Dal confronto è emersa la necessità di protocolli di monitoraggio che prevedano esami di laboratorio periodici e strategie nutrizionali adeguate. La correzione delle carenze di ferro e di altri micronutrienti è spesso semplice ma richiede tempestività: identificare e trattare precocemente un paziente obeso e anemico può migliorare significativamente la qualità di vita. Esperti hanno indicato percorsi pratici di integrazione e follow-up per pazienti pre e post intervento bariatrico.

Collaborazione multidisciplinare e ruolo del biologo

Vincenzo Cosimato, tesoriere dell’Ordine e responsabile scientifico del corso, ha posto l’accento sull’importanza del dialogo tra figure professionali: il biologo e l’ematologo devono condividere linguaggi e obiettivi per evitare ritardi diagnostici. In particolare, il biologo è stato definito un perno nel monitoraggio della malattia minima residua e nella valutazione dell’efficacia terapeutica, attività che richiedono competenze tecniche e comunicative per tradurre i dati di laboratorio in decisioni cliniche.
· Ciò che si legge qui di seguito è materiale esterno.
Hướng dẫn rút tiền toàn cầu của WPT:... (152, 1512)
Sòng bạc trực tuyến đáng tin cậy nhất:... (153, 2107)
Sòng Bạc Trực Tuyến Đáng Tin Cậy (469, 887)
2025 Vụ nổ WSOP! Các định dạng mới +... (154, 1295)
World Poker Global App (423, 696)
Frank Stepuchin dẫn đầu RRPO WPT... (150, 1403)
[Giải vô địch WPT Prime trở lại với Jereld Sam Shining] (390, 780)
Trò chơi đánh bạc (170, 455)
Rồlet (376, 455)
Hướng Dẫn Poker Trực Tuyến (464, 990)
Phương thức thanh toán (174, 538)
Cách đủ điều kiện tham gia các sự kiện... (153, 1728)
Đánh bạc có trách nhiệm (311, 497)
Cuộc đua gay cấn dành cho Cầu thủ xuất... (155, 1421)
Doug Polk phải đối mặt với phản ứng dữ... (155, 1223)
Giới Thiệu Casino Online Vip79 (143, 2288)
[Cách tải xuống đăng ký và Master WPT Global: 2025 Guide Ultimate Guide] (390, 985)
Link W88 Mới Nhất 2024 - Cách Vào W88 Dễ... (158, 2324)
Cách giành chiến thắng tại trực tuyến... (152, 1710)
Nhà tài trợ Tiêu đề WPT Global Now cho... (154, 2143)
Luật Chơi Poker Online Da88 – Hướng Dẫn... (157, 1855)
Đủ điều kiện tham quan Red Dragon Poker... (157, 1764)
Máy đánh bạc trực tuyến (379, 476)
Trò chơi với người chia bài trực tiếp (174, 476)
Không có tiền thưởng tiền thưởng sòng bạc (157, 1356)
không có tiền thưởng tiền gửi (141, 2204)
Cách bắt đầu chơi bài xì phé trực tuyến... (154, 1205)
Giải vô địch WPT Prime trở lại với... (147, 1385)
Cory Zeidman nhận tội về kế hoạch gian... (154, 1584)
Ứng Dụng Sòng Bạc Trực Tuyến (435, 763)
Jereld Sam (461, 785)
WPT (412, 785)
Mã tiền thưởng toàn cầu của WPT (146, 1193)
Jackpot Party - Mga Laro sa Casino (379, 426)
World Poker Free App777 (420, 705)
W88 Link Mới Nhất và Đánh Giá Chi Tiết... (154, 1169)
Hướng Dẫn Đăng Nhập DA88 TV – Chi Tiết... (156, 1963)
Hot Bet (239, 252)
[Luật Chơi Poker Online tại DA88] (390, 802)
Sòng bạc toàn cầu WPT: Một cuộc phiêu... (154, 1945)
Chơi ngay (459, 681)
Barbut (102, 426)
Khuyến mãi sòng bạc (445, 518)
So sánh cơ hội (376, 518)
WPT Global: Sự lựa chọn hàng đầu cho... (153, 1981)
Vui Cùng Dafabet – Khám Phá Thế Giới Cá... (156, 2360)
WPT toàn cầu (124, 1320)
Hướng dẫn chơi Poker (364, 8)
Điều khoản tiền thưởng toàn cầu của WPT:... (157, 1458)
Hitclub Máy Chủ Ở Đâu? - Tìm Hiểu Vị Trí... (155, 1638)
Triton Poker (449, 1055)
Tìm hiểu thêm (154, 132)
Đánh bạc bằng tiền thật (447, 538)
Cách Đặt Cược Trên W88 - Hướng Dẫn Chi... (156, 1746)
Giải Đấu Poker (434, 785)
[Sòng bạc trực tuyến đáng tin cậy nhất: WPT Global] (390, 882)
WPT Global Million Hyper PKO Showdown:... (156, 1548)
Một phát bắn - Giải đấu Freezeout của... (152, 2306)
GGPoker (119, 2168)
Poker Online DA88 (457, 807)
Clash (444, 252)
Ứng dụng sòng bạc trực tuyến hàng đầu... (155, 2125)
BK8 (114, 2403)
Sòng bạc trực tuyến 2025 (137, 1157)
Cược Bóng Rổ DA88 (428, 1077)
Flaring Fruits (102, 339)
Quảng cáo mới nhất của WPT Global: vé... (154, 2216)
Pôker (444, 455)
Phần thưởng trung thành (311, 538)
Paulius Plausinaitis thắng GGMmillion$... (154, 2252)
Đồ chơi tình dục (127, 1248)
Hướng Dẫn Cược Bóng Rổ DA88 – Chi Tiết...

La giornata, introdotta da Vincenzo D’Anna, presidente della Federazione nazionale degli Ordini dei Biologi, ha visto la partecipazione di esperti di rilievo nazionale come Achille Iolascon, Roberta Russo, Immacolata Andolfo e Michela Grosso, che hanno contribuito con aggiornamenti su eritrocitopatie ereditarie, omeostasi del ferro e nuovi approcci diagnostici. In conclusione, i promotori hanno sottolineato che la strada più efficace resta l’integrazione tra tecnologie avanzate, competenze tradizionali e approcci nutrizionali mirati per garantire diagnosi tempestive e cure più efficaci.